We will require the parties to file agreed minutes of order giving effect to this settlement of property within 14 days of the date of the publication of our orders and reasons.
Costs Of The Appeal
The husband has been wholly unsuccessful on this appeal. We have not been made aware of any written offers to settle the appeal. Our comments as to the disclosure by the husband of his financial circumstances pertain. So, too, we reiterate the (proper) concessions made on behalf of the husband before us. We see each as having direct relevance to the wife’s decision to appeal and to the husband’s decision to oppose the appeal. We consider there are circumstances which justify an order for costs.

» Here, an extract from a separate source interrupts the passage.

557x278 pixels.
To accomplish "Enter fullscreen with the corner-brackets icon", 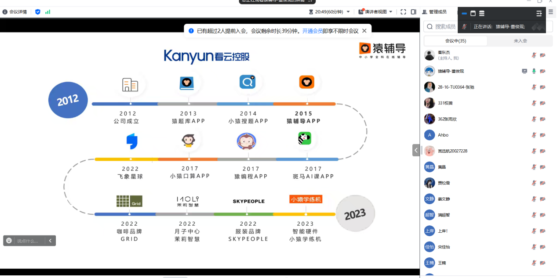I will coord(403,12).
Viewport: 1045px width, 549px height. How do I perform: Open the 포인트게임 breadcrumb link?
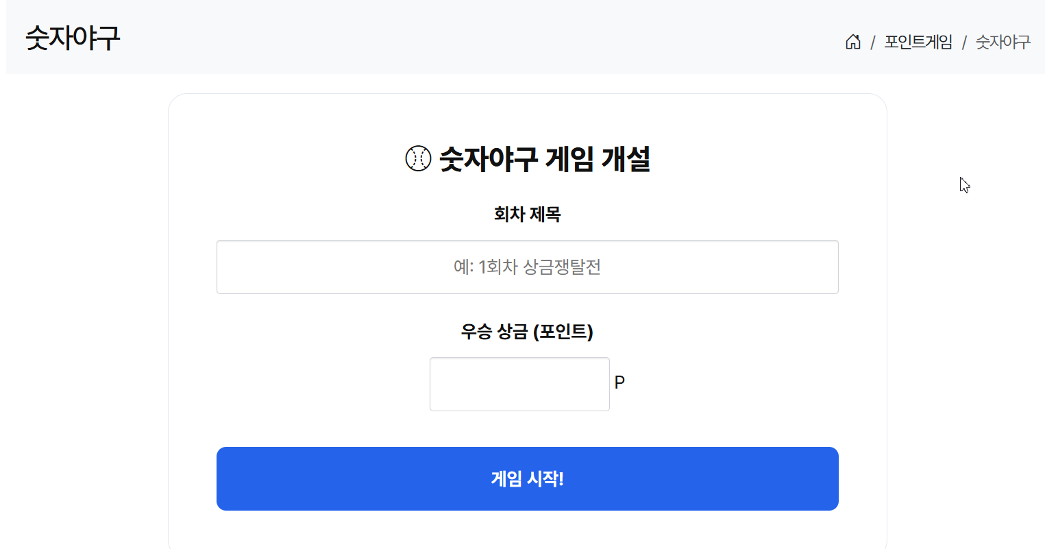click(918, 42)
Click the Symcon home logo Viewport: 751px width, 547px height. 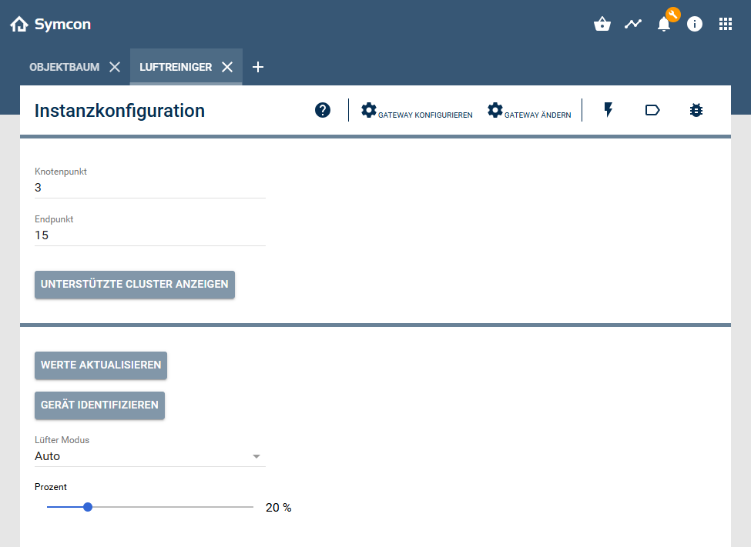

We will order that the husband pay the wife’s costs of and incidental to the appeal in such amount as might be agreed in writing and, failing agreement, to be assessed. We will allow 60 days from the date of agreement or assessment as the case may be for the payment of those costs.
I certify that the preceding one hundred and forty-three (143) paragraphs are a true copy of the reasons for judgment of the Honourable Full Court (Murphy, Aldridge and Kent JJ) delivered on 3 February 2017.